Cilium¶
Introduction¶
Cilium is a cloud-native networking, observability, and security solution built on top of eBPF (extended Berkeley Packet Filter). It provides advanced networking capabilities for containerized applications, particularly in Kubernetes environments, while offering enhanced security and observability features.
Core Components¶
1. Cilium Agent¶
- Role: Primary component running as a DaemonSet on each Kubernetes node
- Responsibilities:
- Manages eBPF programs on the node
- Handles network policy enforcement
- Maintains local identity and endpoint management
- Communicates with Cilium Operator and etcd/Kubernetes API
- Location: Runs in userspace but interacts heavily with kernel space
2. Cilium Operator¶
- Role: Cluster-wide management component
- Responsibilities:
- Manages cluster-wide resources (CiliumNetworkPolicy, CiliumClusterwideNetworkPolicy, Cluster Mesh)
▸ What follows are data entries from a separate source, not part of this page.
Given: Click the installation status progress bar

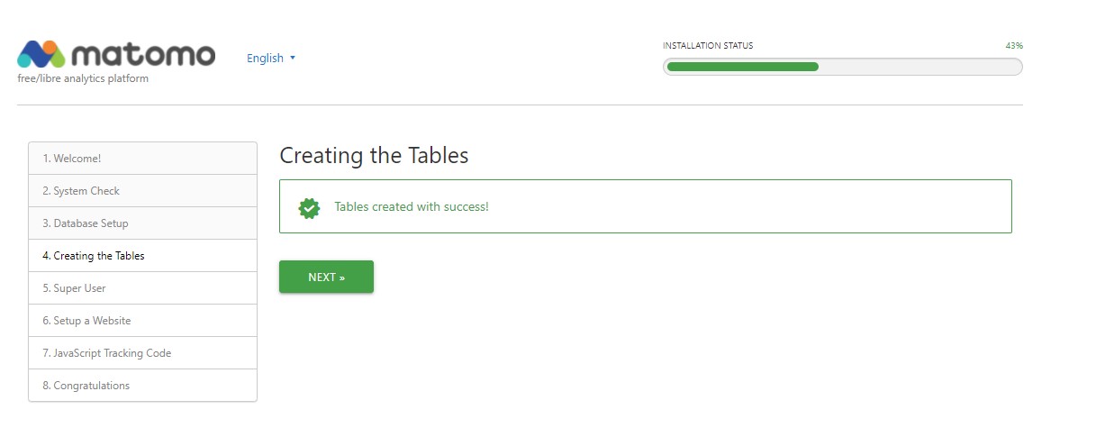Looking at the screenshot, I should 842,67.
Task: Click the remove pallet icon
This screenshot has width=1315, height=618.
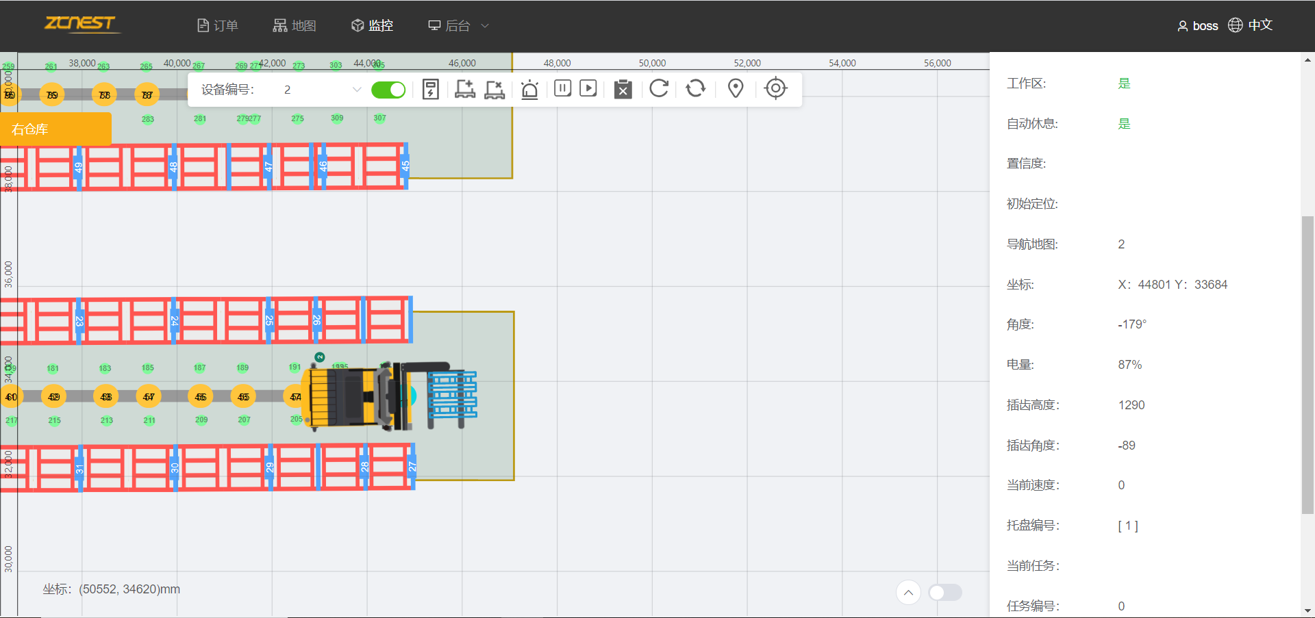Action: 494,89
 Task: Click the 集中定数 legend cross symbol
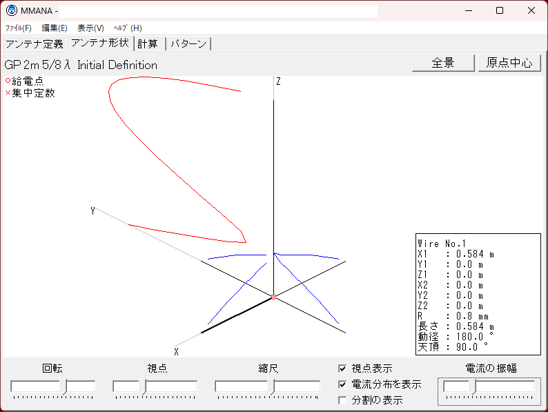8,92
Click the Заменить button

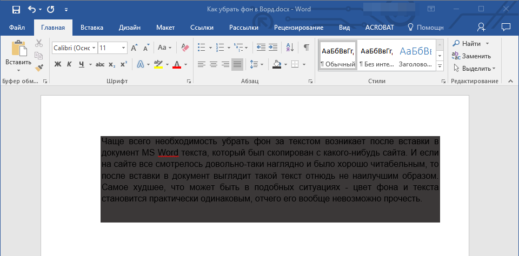(471, 56)
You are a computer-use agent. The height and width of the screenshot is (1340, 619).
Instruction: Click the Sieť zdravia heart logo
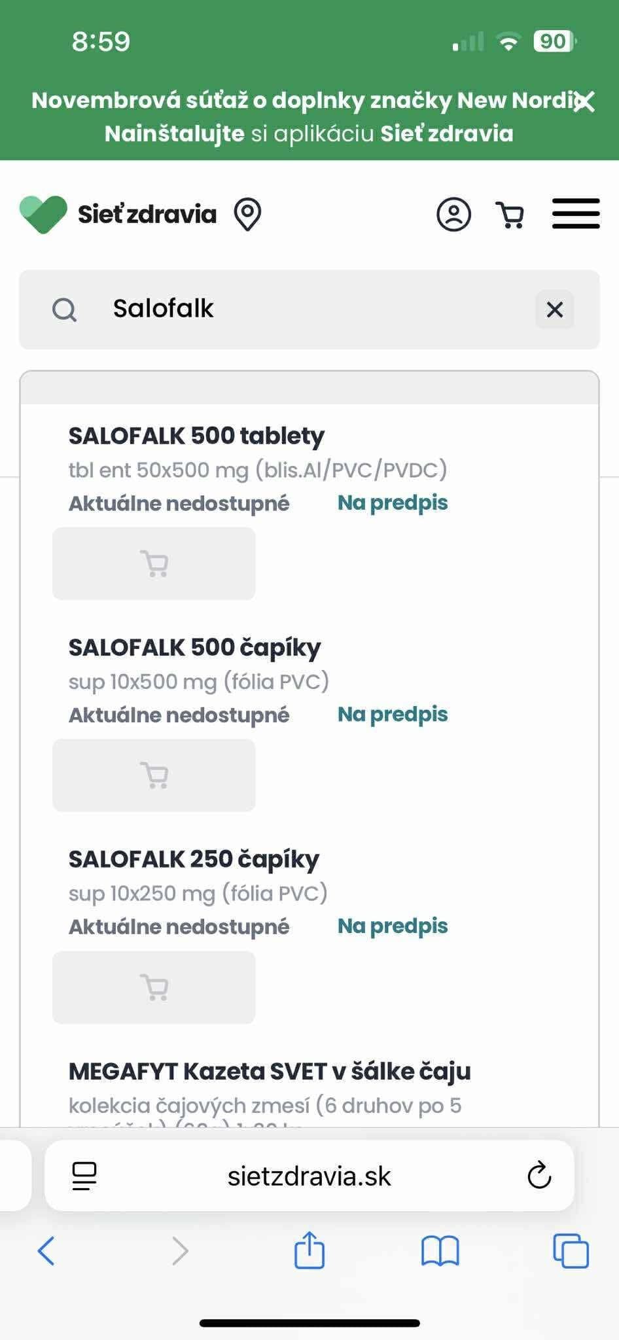tap(43, 214)
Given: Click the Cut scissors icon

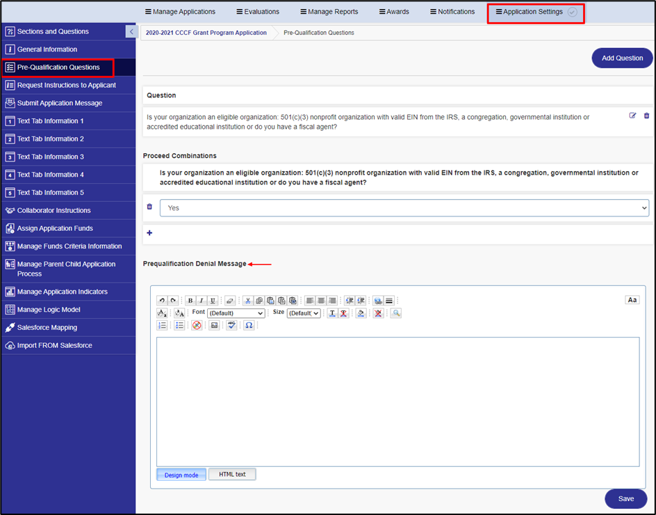Looking at the screenshot, I should 247,301.
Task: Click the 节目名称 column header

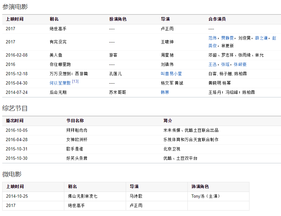Action: 75,121
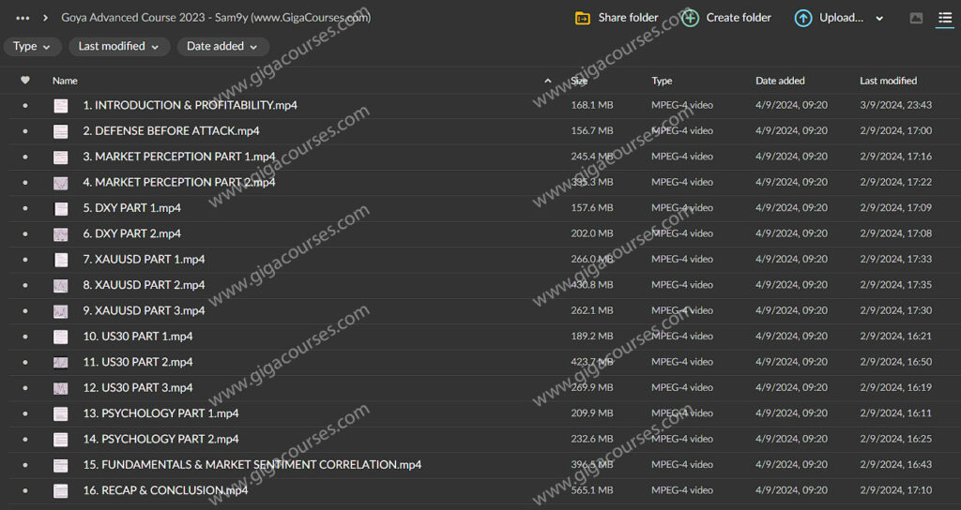Open the Last modified filter dropdown

[118, 46]
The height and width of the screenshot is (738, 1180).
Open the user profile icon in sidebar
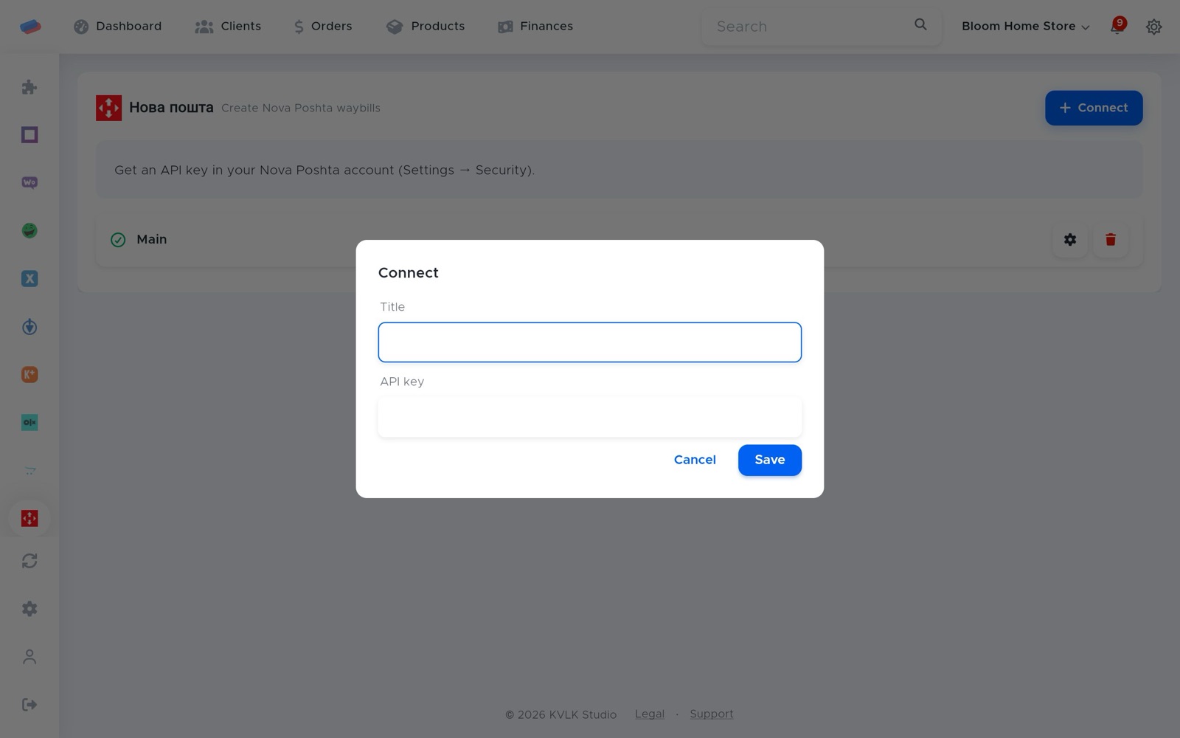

- Handles IPAM (IP Address Management) coordination
- Manages CRD lifecycle and validation
- Coordinates with cloud provider APIs for advanced features
- Deployment: Typically runs as a Deployment with 1-2 replicas
3. Envoy Proxy¶
- Role: Manage L7 traffic
- Responsibilities:
- Manage L7 Network Policies
- Location: Part of Clilum Agent or standalone pod (daemon)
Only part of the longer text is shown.